In a more significant way, and an unfortunate one, the subject matter hasn't dated. The evolution/creationism debate still rages in pockets throughout the land. For that reason alone, Inherit the Wind still blows with biblical force. Yet, more often than not, rather than enhancing the damning points that Lawrence and Lee make about the retrograde implications of creationism theorists, the acting gets in the way of the play.

Plummer, playing Darrow-substitute Henry Drummond, obviously suspects that Darrow employed physical and verbal tricks to disarm an unsympathetic jury and a hostile visitors gallery. Yes, he does deliver several of his defense-attorney speeches as if they emanate from the core of his incensed being. But at other times, shuffling around with a shock of hair falling lankly over his forehead and perhaps giving an exaggerated impression of codger-like old age, he seems less like he's playing to the courthouse audience than catering to the audience in the theater.

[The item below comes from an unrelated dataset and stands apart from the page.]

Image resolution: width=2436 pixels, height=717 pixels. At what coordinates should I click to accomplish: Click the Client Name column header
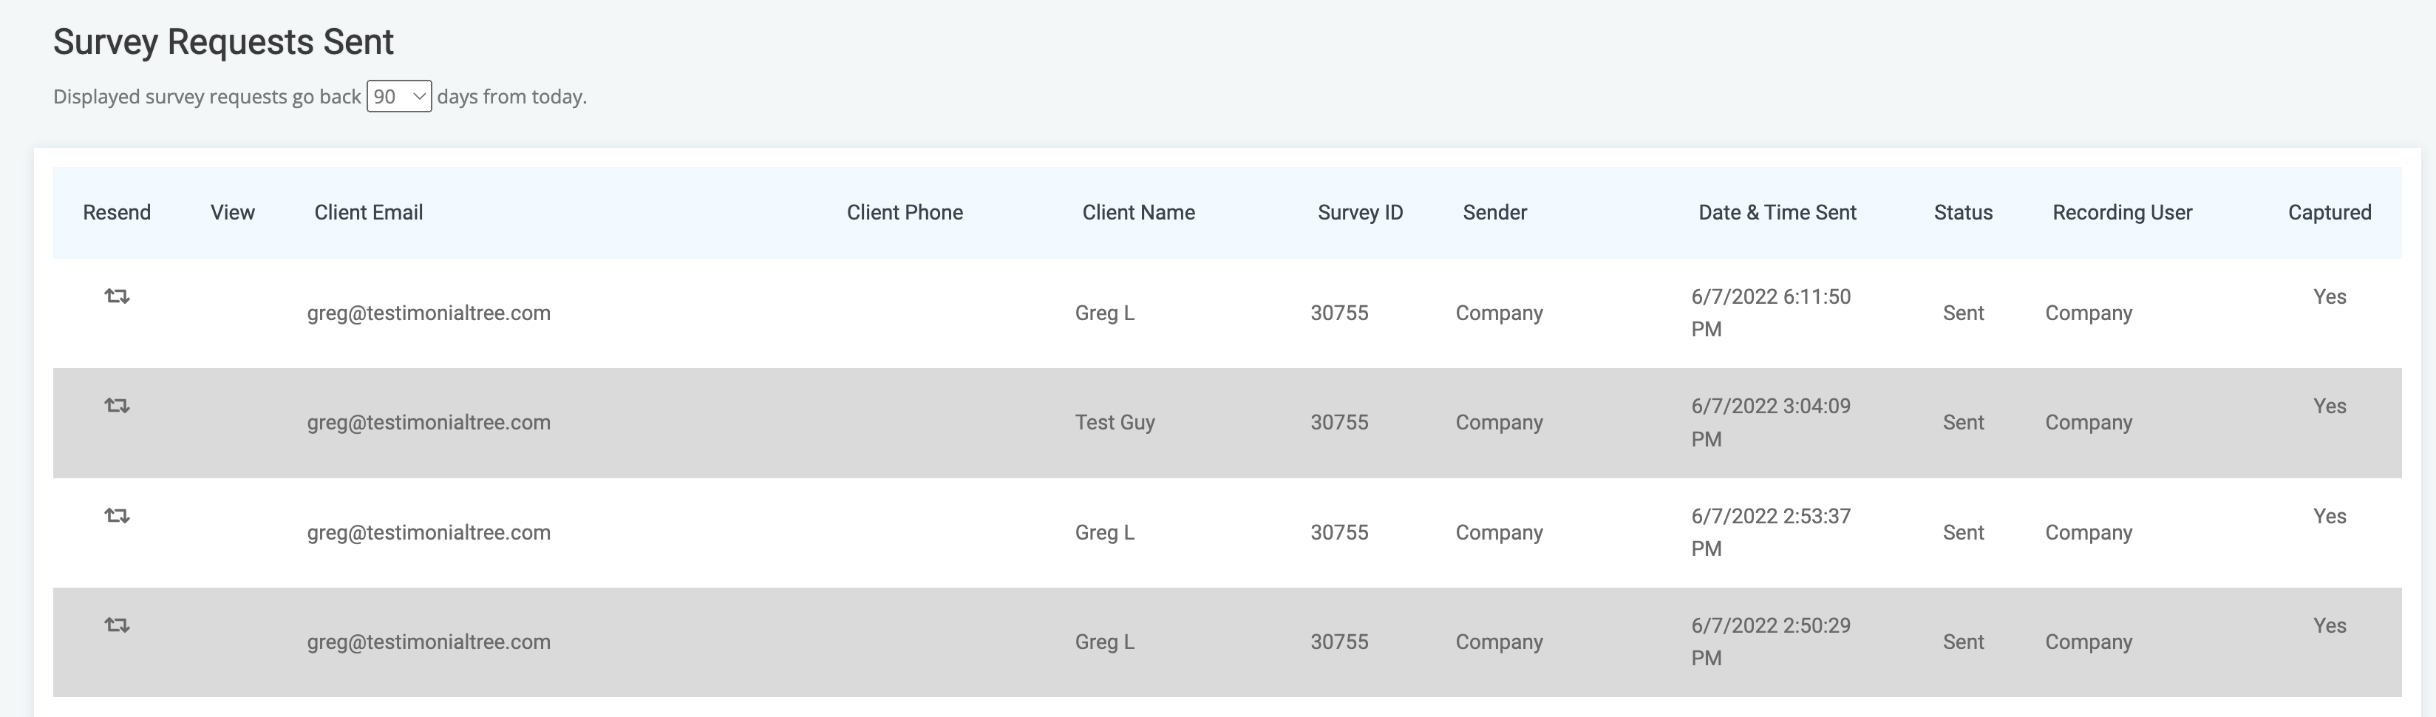[x=1138, y=213]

The very tall Dennehy comes up short in a different way. His approach to venerated orator William Jennings Bryan, here called Matthew Harrison Brady, is to push the smiling bombast note until it sticks. He entirely forgets to suggest that Brady is meant to be a man in failing health. It's as if Dennehy is paying lip service to acting externals, expecting that his minimum effort will satisfy the audience. Comparing this performance to his multi-faceted James Tyrone in the 2003 Long Day's Journey Into Night is like comparing sirloin to soyburger.

Perhaps the surest sign that something has gone awry with this production is the work of the previously never less than imaginative and always on-the-nose O'Hare. Here, the jaunty scene-stealer finally crosses the line between character and caricature as E. K. Hornbeck, who stands in for the famed journalist H. L. Mencken. For reasons they eventually explain in dialogue, Lawrence and Lee aren't entirely in the inveterately caustic Baltimore Sun commentator's corner, but that's no reason for O'Hare to make his appearance a festival of increasingly irritating quirks.

Elsewhere among the cast, Maggie Lacey as Rachel Brown -- torn between loyalty to boyfriend/defendant Bert Cates (Benjamin Walker) and her fire-spitting father, Reverend Jeremiah Brown (Byron Jennings) -- is simply flat-footed. On the other hand, entirely creditable work is done by the sincere, understated Walker and by Jennings, who's allowed to be over-the-top because Reverend Brown is nothing if not over-the-top. There's also a country-gospel quartet on hand to chirp evocatively.

Perhaps director Doug Hughes trusted the seasoned personnel to take care of themselves, while he saw -- rather well -- to the unwieldy needs of a 34-member cast. Those demands include several crowd scenes that unfold on a stage occupied by set and costume designer Santo Loquasto's dark-wood bleachers, in which actors and some ticket-holders mingle. There are times when the proceedings look like a pageant, but that makes sense when it's recalled that officials in Dayton (here named Hillsboro) pushed for the Scopes trial because they hoped it would transform their town into a tourist attraction.

At a late moment in Inherit the Wind, Drummond prophetically remarks about the hold that creationism has on some minds: "You don't suppose this kind of thing is ever finished, do you?" That prescience indicates why, despite its many flaws, this production still blows with biblical force.